5 - Halloween

401 18 20
                                    

Morgan was right; I needed a break. More specifically, I needed to see our friends. There appeared a tiny, cramped bubble I closed myself off in every year come September. Right now, I was desperate to break out—and Halloween was only days away.

Classes picked up from there. I was actually sort of enjoying them, if you could imagine. It helped to remind myself what I was working for. Thankfully, neither the small, judgy group in my Nursing class nor that one guy who chased me outside the building bothered me for a while after the day Jack visited. The most I got was a condescending sneer from both of them.

Morgan informed me later, almost as if by strategy, of a small party being held at a guy named Sean's house on the 31st. Well, I say that like I didn't know him, which couldn't be further from the truth. He'd picked me up from a sad little curb on the outskirts of our high school's social hierarchy years ago, and hadn't stopped talking to me ever since. He also hadn't stopped talking ever since, period. Lovely person to be around, in the right doses.

The end of the month came sooner than expected. I'd gotten back home from a pretty lenient day of classes, my social battery just short of drained, my mood not so hasty to pick a side. The only thing on my mind was tonight's kickback.
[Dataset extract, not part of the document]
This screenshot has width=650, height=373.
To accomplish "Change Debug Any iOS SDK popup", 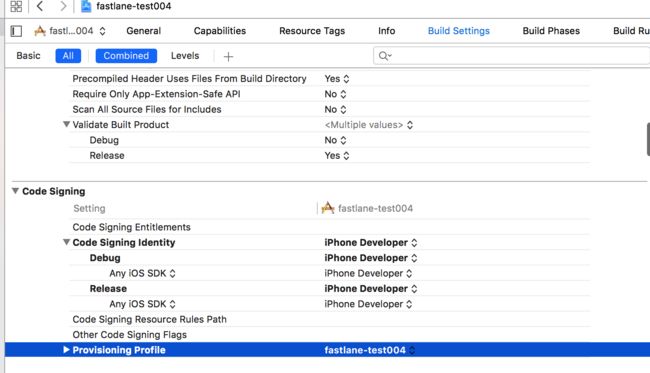I will [x=142, y=274].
At least, it had been the only thing on my mind, until I entered the kitchen for a quick pick-me-up.

Muddy footprints trailed after one another, leading to the table in the center. I noticed my coffee pot had been emptied, and a series of light scratches lined up on the wall like tally marks. I scowled as my gaze fell upon the real kicker: a tiny piece of paper, folded up in the middle of the table with a scribbled letter J on it. I narrowed my eyes and picked it up to examine both sides. It was surprisingly clean, the most damage it seemed to have endured was the trouble of folding it up. If Jack's claw-like nails weren't retractable, I imagined it couldn't have been too easy—that is, if he was even the one who dropped this off. How many other people with J-names do I know?
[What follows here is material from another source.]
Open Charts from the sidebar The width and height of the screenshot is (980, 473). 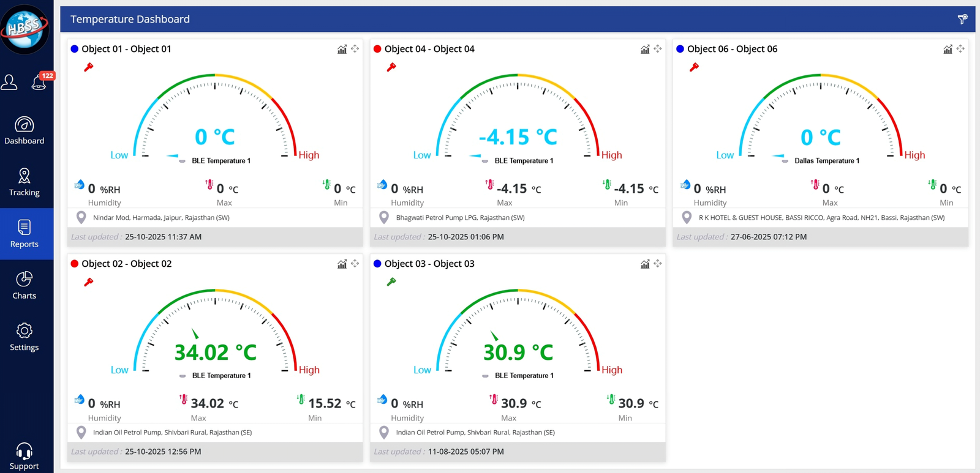tap(25, 285)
Whatever. All the evidence pointed to him, anyways. I trudged upstairs and placed the note on my bedside desk to be dealt with later. Stupid guy can't even clean up after himself.


"Hey, you could make it!"

At 8:00, Morgan nearly crushed me in a hug as I doubtfully eyed the blank walls around Sean's doorway.
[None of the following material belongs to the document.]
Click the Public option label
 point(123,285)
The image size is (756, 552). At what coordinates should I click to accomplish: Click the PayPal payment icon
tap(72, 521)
"Uh, yeah...I thought this was a Halloween party?"

"It is. Doesn't mean it has to look like one from outside." She released me and dragged me into the house by an arm. There wasn't much of interest inside, either—actually, it looked like he'd just finished taking all of his decorations down for the year. No light escaped the rooms on the side. Only the front hall was illuminated; everything else was practically a black hole. Morgan led me through one of these side rooms, past a small dining table, what looked to be a makeshift recording studio, and finally to a door of scratched, rotting wood that was locked when she tried opening it. She groaned and knocked abrasively.

"Sean! It's not funny, let us in!"

I heard his muffled voice from behind the door.

"No. Show her the other way."

Morgan groaned again, this time louder, and grabbed my hand to drag me along some more. We ended up outside again, facing an almost blank wood wall. Almost blank. There was one large square in the center that looked like it had been carved out and fitted back in; I noticed it was positioned above a tiny egress window, one that probably led to the basement. Morgan dug her fingers into one of the vertical cracks in the wood, wincing the tiniest bit, and pulled with all her might. The giant patch opened like a revolving door to reveal a rectangular hole in the dirt, reaching down god-knows-how-far. Against my better judgement, I peered over the edge with a hand on the wall to steady myself. There was a rope ladder stationed on our side of the hole, also seeming to go on forever, or at least until the darkness swallowed it up. I folded my arms and wished for illuminating daylight, or Sean's voice, some kind of reassurance that down there wasn't just...nothing. Morgan didn't seem as perturbed.